I nod. Though if God knows everything already, and already has decided that I am so bad that I should die before my seventeenth birthday, it is hard to know what the point of confession might be.

He bows and goes from the room. The soldiers bow and close the door. The key turns in the lock with a great clunk. I go and look out of the window at the workmen and the scaffold below. It looks as if they will be finished by tonight. Perhaps they will be ready tomorrow.

It takes two of them to bring in the block with much huffing and puffing as if it is heavy, and many sideways glances at me as if I am rather peculiar in needing to practice. Really, if they had been Queen of England like me, when I was still a girl, then they would know what a comfort it is to get the ceremonies right. There is nothing worse in the whole world than not knowing what you are supposed to do and looking foolish.
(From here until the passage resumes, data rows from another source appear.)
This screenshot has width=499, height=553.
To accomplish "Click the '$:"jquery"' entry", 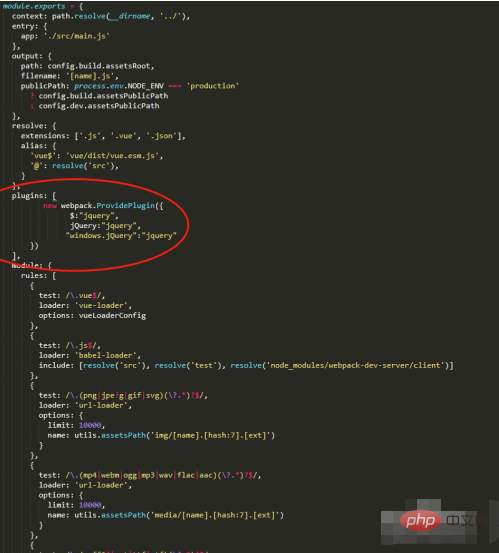I will 94,215.
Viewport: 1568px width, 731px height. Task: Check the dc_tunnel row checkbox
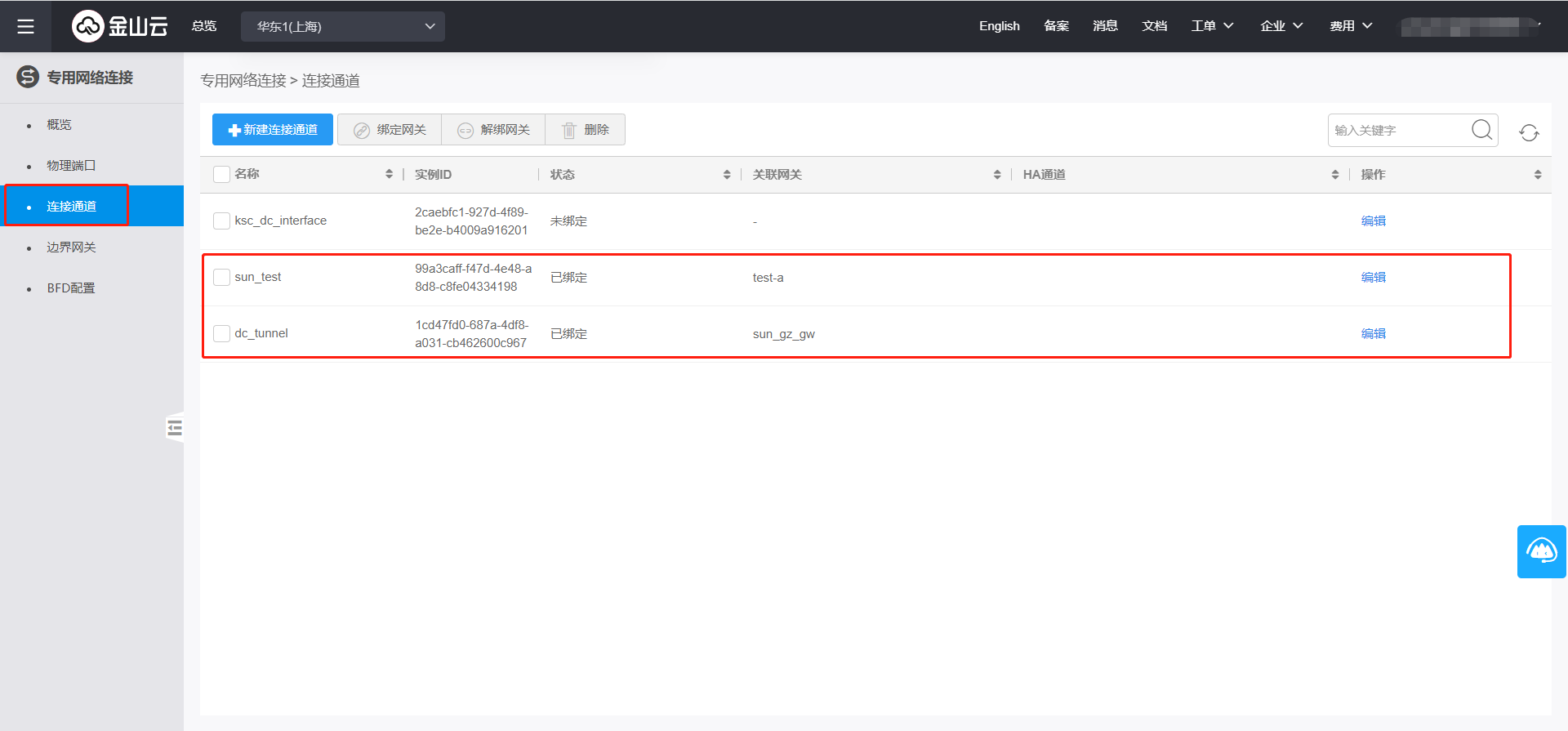pos(221,333)
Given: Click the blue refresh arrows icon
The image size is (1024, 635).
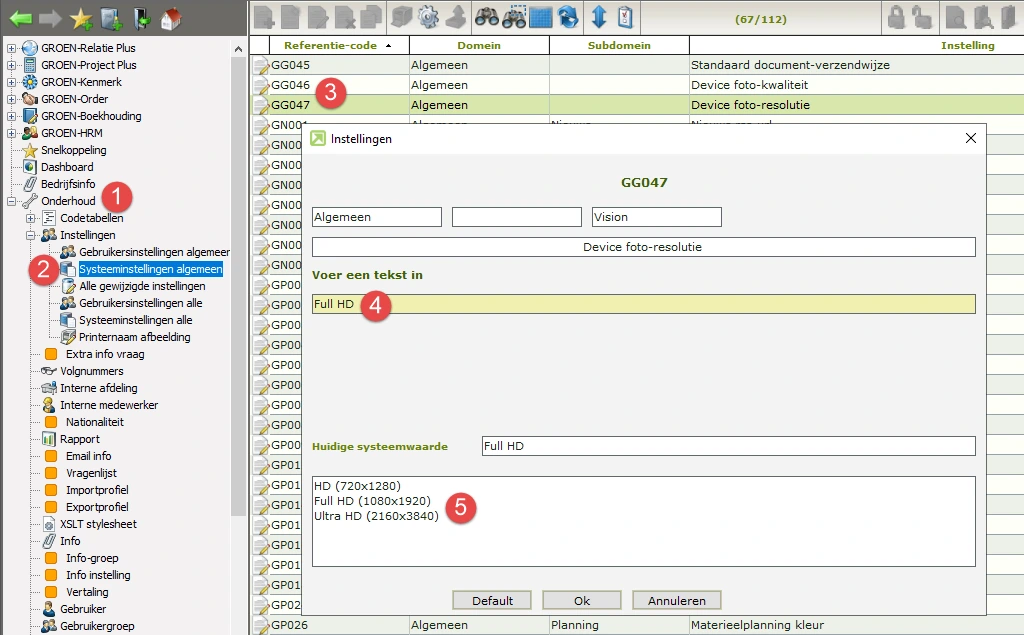Looking at the screenshot, I should [x=568, y=17].
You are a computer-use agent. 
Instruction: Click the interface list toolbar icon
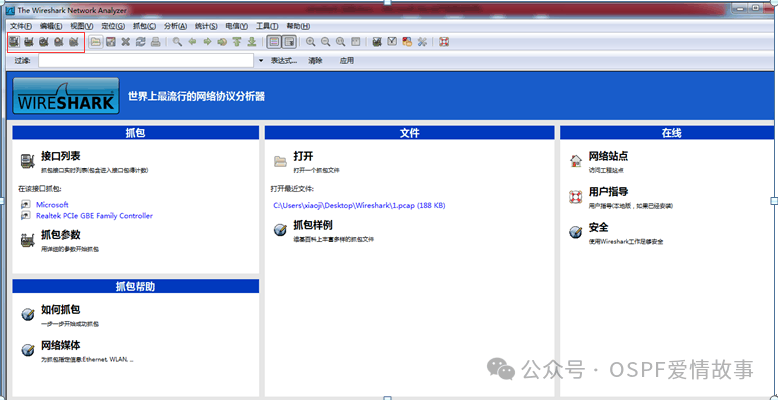[x=14, y=42]
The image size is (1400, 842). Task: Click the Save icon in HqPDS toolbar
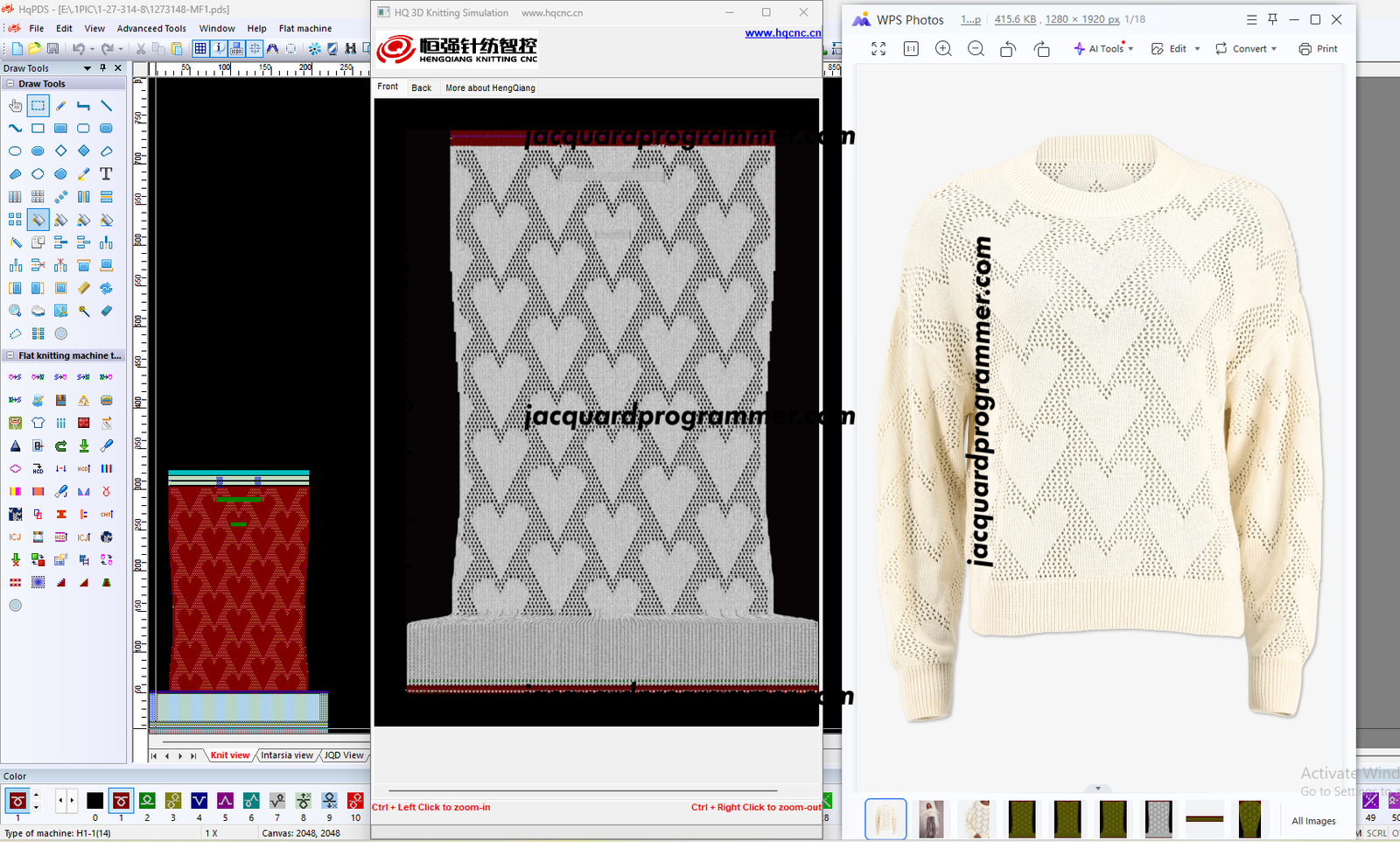(x=52, y=49)
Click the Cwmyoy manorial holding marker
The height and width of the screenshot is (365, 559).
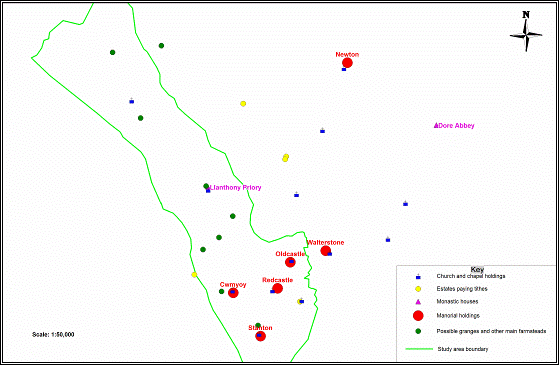coord(233,293)
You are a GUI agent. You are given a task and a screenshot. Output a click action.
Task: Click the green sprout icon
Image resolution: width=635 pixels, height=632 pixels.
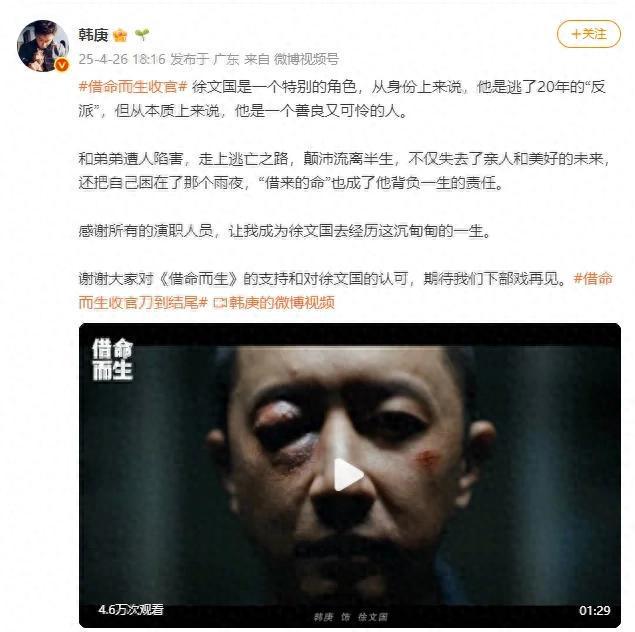(x=142, y=35)
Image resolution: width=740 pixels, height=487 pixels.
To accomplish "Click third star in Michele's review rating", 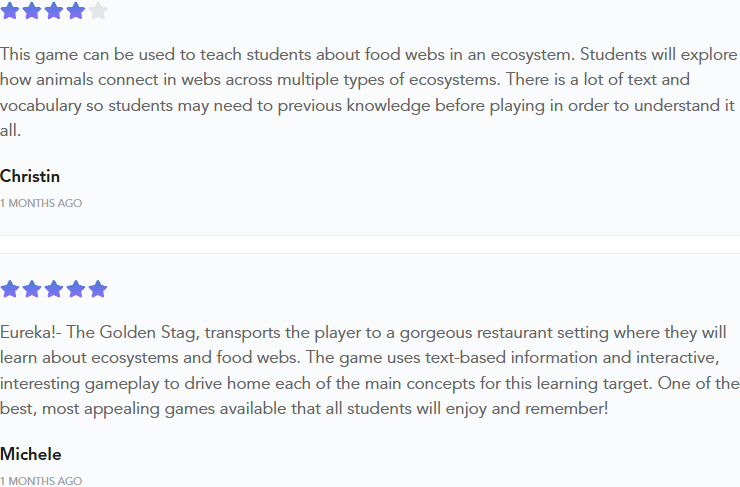I will coord(54,289).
I kneel before the great thing and put my head down on it. I can’t say it’s very comfortable. I try it with my head turned one way and then the other. There’s no vast improvement in either direction, and no change of view anyway as I will be blindfolded, and underneath the blindfold I shall have my eyes tight shut, hoping like a child that it isn’t happening. The wood is smooth, cool under my hot cheek.

I suppose I really do have to do this.

I sit back on my heels and look at the damned thing. Really, if it were not so dreadful, I could laugh. All along I thought I had the Boleyn inheritance of grace and beauty and charm, and it turns out that all I have inherited is this: her block. This is the Boleyn inheritance for me. Voilà: the executioner’s block.